─── RECORDS FOR THE EXERCISE ───

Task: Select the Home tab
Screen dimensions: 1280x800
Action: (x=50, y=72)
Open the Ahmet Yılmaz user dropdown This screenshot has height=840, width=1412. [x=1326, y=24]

───
─── RECORDS FOR THE EXERCISE ───

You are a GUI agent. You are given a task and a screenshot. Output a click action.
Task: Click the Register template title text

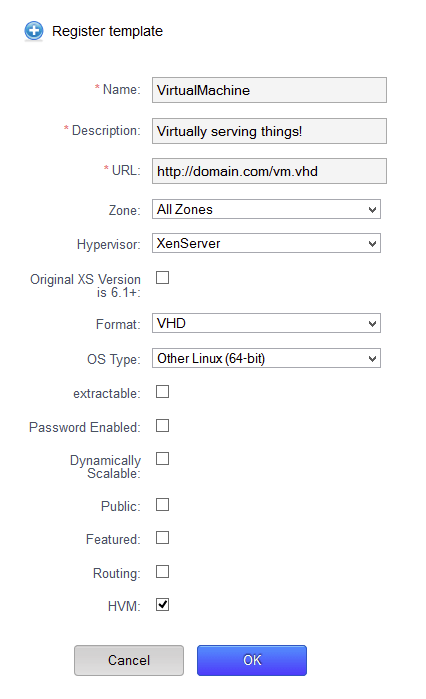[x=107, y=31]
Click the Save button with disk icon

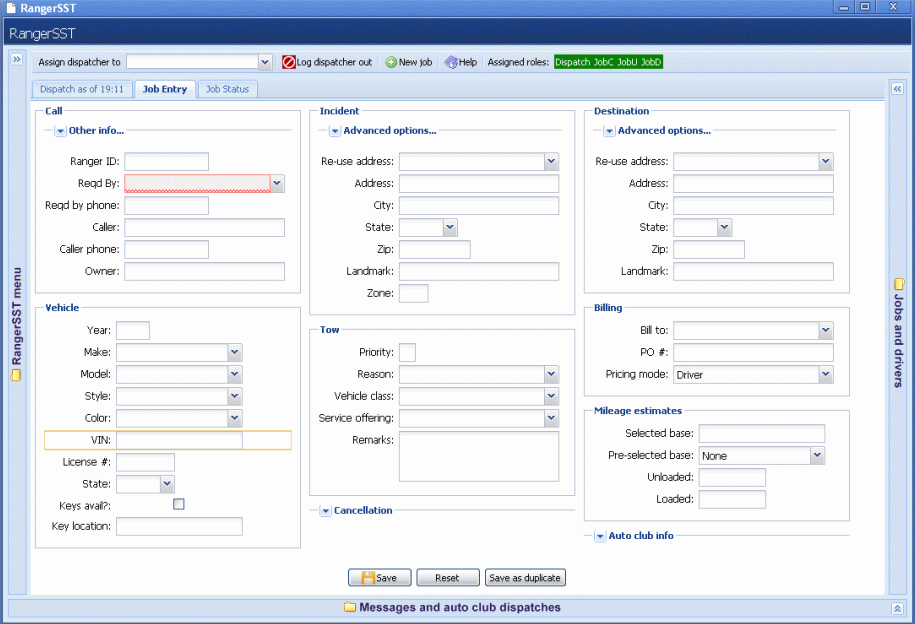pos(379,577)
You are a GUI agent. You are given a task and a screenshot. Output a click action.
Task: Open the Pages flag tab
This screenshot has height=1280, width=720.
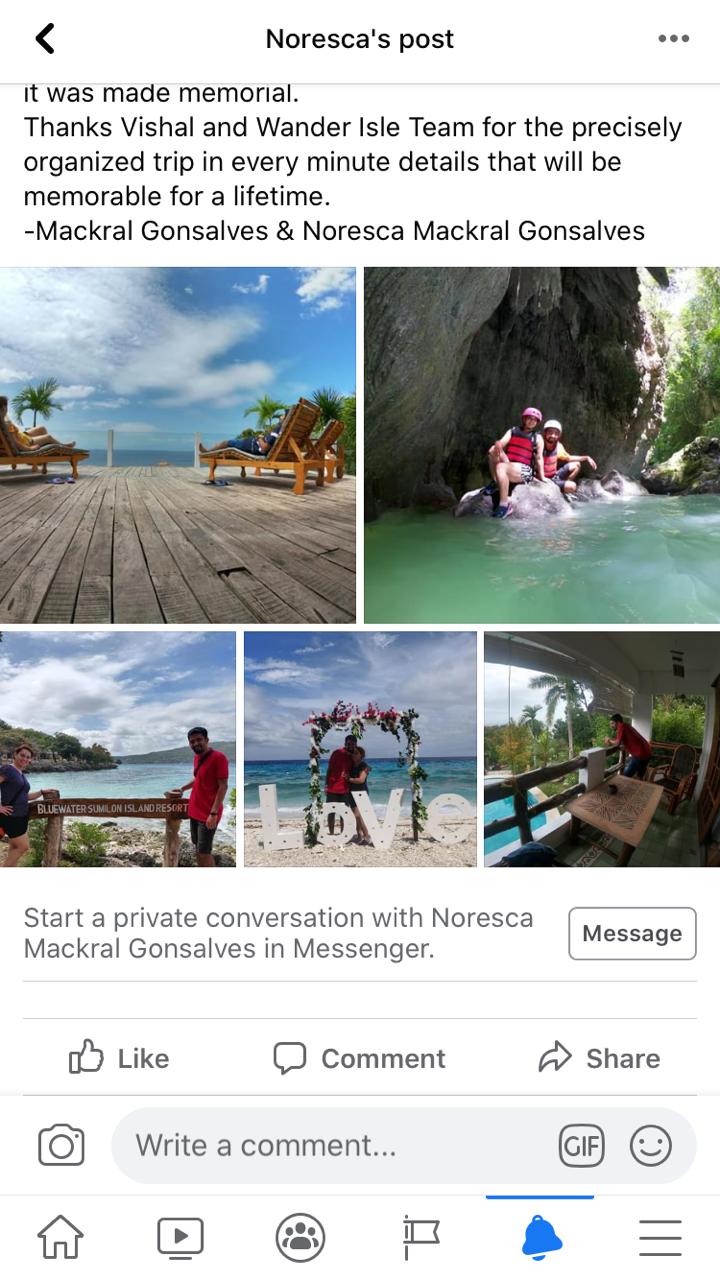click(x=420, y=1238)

───

■ EXERCISE OBJECTIVE ■
Scan the entries above for the string "Open", and copy every line where it turns up.

■ EXERCISE OUTPUT ■
Open the Ahmet Yılmaz user dropdown This screenshot has height=840, width=1412. [x=1326, y=24]
Task: Open the Pages flag tab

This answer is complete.